MantisBT versions prior to 2.28.1 contain an authentication bypass vulnerability in the SOAP API caused by improper type checking on the password parameter when running on MySQL family databases. An attacker who knows a victim's username can log in to the SOAP API without knowing the correct password and execute any API function available to that account. While a CVE CVSS score is not yet assigned, the vulnerability is patched in version 2.28.1, and disabling the SOAP API reduces but does not eliminate the risk.

WWBN AVideo video platform up to and including version 26.0 contains an authentication bypass vulnerability in the CDN plugin that allows unauthenticated remote attackers to completely modify CDN configuration settings including storage credentials and authentication keys. The vulnerability stems from the CDN plugin's default empty string authentication key, which causes validation checks to be bypassed entirely when the plugin is enabled but not properly configured. The CVSS score of 8.6 reflects high integrity impact with network-based exploitation requiring no privileges or user interaction.

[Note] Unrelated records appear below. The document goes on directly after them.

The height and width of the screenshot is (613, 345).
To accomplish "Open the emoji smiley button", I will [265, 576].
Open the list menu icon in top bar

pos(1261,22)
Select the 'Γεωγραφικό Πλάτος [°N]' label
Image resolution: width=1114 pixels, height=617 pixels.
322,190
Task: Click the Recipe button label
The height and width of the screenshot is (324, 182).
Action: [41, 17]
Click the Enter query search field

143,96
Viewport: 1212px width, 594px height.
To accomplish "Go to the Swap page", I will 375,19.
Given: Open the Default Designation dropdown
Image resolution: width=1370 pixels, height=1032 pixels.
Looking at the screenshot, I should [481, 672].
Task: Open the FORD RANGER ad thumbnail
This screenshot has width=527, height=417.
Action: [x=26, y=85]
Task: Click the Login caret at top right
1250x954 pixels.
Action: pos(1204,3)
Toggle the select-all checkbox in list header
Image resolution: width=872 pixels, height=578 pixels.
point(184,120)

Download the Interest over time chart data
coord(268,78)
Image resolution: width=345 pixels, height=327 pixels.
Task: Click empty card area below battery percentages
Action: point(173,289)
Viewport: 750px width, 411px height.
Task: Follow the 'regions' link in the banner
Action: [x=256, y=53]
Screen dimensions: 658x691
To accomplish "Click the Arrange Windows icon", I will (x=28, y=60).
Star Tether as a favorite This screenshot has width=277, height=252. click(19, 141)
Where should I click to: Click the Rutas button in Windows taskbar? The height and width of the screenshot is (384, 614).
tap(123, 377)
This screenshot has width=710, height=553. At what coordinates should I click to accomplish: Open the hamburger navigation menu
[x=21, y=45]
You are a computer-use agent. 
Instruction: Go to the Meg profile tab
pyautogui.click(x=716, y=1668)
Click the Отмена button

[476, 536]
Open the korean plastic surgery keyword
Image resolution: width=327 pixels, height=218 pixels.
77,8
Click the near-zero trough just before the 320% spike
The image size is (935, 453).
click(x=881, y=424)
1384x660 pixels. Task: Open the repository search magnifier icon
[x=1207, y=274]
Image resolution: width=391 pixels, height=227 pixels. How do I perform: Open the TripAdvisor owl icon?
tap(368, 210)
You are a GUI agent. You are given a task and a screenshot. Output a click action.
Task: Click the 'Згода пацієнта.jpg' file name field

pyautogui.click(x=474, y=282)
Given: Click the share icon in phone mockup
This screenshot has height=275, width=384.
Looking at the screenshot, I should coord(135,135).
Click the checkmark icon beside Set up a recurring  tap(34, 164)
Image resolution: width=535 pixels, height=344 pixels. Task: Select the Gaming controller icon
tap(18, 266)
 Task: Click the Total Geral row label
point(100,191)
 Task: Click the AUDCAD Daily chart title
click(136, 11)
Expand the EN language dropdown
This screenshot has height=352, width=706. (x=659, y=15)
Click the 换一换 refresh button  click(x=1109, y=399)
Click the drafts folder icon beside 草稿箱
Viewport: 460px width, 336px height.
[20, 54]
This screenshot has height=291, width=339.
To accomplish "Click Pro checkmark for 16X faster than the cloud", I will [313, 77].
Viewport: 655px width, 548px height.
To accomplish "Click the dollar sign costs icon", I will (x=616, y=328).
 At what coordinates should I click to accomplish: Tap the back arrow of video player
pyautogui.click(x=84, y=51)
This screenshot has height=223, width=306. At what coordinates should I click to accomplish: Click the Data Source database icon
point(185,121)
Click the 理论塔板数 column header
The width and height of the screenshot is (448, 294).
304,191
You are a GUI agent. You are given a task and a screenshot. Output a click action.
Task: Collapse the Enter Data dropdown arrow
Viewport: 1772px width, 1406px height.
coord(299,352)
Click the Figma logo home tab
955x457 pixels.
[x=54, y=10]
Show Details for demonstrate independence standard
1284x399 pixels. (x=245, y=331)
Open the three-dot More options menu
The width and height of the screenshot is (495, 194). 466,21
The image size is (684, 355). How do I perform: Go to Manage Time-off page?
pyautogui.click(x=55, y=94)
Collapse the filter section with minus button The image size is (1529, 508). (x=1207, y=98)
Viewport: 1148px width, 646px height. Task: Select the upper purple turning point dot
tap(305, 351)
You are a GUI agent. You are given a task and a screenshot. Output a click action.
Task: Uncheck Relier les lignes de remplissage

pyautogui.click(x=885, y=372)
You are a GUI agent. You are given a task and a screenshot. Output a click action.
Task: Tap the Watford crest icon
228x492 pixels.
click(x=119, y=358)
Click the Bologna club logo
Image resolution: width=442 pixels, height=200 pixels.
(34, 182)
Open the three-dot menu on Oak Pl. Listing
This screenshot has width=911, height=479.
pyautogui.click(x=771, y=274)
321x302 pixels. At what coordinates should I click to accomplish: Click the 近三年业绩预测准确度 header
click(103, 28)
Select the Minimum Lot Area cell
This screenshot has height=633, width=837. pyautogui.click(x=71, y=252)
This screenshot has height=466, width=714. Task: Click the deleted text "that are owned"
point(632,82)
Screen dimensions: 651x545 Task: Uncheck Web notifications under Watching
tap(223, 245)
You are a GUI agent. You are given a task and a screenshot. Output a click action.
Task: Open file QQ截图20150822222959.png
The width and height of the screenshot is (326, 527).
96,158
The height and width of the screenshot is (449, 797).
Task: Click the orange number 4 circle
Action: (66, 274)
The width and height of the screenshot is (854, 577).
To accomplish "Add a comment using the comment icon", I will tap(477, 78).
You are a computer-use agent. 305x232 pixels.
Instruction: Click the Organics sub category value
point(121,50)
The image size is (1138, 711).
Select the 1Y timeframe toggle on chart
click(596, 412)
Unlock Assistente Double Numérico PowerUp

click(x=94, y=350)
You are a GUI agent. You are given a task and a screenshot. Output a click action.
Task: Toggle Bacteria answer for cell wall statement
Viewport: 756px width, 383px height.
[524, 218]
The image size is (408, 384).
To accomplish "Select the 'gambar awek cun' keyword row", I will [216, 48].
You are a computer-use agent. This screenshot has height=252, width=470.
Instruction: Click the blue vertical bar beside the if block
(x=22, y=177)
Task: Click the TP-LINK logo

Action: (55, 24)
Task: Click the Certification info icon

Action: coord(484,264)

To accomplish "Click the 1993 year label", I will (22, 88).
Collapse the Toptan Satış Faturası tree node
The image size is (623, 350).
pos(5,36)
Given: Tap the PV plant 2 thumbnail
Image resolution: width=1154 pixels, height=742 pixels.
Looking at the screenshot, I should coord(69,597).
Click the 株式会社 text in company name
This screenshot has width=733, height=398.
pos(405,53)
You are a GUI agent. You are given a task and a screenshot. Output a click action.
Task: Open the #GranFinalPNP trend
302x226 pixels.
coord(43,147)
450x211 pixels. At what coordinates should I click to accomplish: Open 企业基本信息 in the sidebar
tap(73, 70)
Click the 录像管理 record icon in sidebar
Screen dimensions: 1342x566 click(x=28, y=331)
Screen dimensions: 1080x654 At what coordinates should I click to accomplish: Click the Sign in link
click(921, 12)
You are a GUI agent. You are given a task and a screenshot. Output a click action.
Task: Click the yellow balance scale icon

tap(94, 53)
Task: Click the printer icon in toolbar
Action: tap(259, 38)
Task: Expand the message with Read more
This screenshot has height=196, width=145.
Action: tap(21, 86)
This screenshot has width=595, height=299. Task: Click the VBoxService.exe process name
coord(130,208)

WWBN AVideo versions up to and including 26.0 contain an authentication bypass vulnerability in the standalone live stream control endpoint. The endpoint accepts a user-supplied 'streamerURL' parameter that redirects token verification to an attacker-controlled server, allowing complete bypass of authentication without any user interaction. With a CVSS score of 9.4, an attacker gains unauthenticated control over any live stream including the ability to drop publishers, manipulate recordings, and probe stream existence.

WWBN AVideo versions up to and including 26.0 contain an IP address spoofing vulnerability in the getRealIpAddr() function that trusts user-controlled HTTP headers to determine client IP addresses. This allows attackers to bypass IP-based access controls and audit logging mechanisms by forging headers such as X-Forwarded-For or X-Real-IP without authentication or user interaction. The vulnerability carries a CVSS score of 5.3 (medium severity) with low attack complexity, and a patch is available via commit 1a1df6a9377e5cc67d1d0ac8ef571f7abbffbc6c, though no public exploit code or KEV designation has been confirmed at this time.